> [About this task]:
Output nothing but the line containing "Go to the next" and the lines after it through the end of the material below, each reproduced exactly.
*** Block opens ***
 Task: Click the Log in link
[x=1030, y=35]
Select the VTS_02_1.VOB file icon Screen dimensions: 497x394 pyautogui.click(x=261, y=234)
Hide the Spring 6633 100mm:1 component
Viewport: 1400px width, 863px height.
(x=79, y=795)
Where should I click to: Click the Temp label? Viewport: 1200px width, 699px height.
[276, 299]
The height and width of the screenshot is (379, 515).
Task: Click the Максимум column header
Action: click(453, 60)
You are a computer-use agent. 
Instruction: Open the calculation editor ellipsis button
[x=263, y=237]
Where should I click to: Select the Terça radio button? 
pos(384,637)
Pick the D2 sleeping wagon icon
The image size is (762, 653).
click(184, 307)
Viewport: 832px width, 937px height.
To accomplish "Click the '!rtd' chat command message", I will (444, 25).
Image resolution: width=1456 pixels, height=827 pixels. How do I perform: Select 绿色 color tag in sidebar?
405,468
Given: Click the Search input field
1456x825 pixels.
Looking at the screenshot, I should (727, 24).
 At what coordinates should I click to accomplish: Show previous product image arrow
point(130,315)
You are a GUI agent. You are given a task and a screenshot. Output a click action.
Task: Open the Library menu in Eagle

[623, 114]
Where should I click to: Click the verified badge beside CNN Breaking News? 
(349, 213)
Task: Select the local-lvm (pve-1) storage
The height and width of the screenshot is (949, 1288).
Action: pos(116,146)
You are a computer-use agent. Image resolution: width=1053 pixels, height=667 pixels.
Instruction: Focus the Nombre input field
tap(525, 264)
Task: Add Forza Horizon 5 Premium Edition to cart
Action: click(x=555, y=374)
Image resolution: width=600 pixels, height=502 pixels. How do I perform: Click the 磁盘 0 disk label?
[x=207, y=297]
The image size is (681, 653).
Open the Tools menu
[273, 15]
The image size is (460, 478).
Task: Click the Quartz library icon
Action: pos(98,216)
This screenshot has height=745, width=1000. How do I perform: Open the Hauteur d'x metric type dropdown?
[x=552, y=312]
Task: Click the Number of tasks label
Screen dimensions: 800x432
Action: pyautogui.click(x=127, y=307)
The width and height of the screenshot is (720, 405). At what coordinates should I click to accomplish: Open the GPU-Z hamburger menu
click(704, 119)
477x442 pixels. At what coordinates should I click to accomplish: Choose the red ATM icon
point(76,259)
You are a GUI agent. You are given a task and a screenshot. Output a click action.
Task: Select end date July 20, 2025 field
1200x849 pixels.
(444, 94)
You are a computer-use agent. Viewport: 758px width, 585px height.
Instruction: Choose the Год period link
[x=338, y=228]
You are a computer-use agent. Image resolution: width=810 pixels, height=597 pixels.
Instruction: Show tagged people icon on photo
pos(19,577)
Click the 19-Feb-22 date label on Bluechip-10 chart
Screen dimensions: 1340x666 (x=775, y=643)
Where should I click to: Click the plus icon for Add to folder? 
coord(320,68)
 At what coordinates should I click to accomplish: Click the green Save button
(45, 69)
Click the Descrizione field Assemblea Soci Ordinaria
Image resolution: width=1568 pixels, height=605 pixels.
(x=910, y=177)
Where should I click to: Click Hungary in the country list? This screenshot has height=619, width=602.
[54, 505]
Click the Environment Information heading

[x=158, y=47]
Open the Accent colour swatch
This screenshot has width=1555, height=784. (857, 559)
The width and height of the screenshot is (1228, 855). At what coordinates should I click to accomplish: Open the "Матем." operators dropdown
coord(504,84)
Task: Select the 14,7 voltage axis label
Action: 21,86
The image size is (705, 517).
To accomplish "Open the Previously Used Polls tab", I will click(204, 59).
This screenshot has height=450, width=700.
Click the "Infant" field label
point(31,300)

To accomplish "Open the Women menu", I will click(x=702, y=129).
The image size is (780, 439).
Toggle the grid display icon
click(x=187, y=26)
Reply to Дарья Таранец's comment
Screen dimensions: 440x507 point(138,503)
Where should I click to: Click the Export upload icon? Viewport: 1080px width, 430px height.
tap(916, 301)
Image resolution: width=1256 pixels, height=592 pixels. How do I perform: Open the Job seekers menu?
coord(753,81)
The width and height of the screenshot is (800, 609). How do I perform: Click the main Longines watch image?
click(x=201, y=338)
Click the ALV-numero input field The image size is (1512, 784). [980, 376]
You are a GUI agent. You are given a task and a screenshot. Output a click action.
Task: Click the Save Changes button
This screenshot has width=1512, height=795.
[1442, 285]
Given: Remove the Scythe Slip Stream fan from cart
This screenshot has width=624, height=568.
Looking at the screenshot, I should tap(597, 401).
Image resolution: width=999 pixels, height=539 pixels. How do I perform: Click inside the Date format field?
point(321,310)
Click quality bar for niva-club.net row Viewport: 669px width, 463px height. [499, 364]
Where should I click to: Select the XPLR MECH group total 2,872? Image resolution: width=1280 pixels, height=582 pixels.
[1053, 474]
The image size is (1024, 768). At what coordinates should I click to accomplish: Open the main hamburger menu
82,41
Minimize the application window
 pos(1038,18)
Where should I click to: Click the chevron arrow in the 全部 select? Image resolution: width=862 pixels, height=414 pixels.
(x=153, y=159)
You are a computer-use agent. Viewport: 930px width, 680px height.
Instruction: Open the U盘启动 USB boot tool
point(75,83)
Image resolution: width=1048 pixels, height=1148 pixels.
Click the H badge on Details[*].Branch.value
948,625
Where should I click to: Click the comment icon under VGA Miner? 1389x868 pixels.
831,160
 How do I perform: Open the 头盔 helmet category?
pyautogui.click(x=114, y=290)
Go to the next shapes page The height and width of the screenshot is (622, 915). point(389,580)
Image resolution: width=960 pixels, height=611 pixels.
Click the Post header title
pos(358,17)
*** Block closes ***
> [Exercise output]:
Go to the next shapes page The height and width of the screenshot is (622, 915). point(389,580)
Image resolution: width=960 pixels, height=611 pixels.
Click the Post header title
pos(358,17)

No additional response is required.